**SHORT TASK**
Gather each line below that contains the string "width", copying it out in full. Matching is case-sensitive.

***** DATA RECORDS *****

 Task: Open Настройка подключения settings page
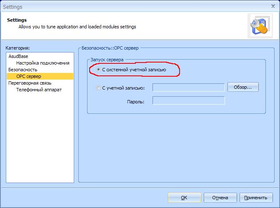(x=43, y=63)
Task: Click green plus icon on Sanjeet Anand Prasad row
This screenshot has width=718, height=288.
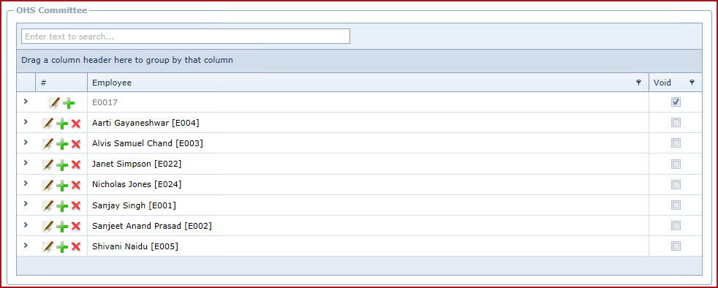Action: 62,227
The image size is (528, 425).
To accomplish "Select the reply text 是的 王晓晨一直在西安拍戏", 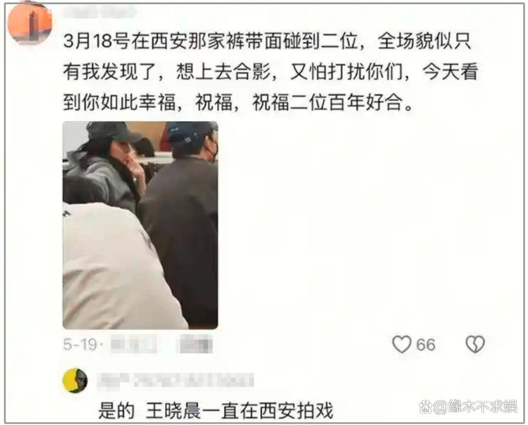I will pos(216,411).
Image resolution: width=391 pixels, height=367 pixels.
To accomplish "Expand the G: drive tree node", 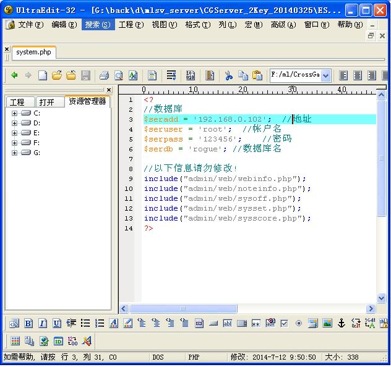I will 14,153.
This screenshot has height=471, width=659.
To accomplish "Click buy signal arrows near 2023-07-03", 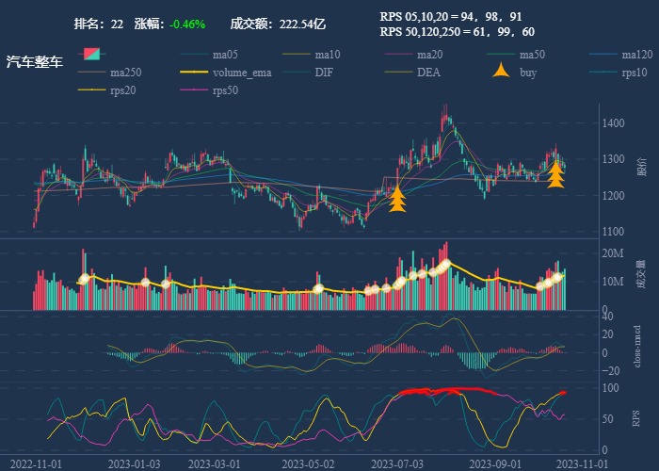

*****

**WRITTEN ANSWER**
This screenshot has width=718, height=288.
Image resolution: width=391 pixels, height=367 pixels.
This screenshot has height=471, width=659.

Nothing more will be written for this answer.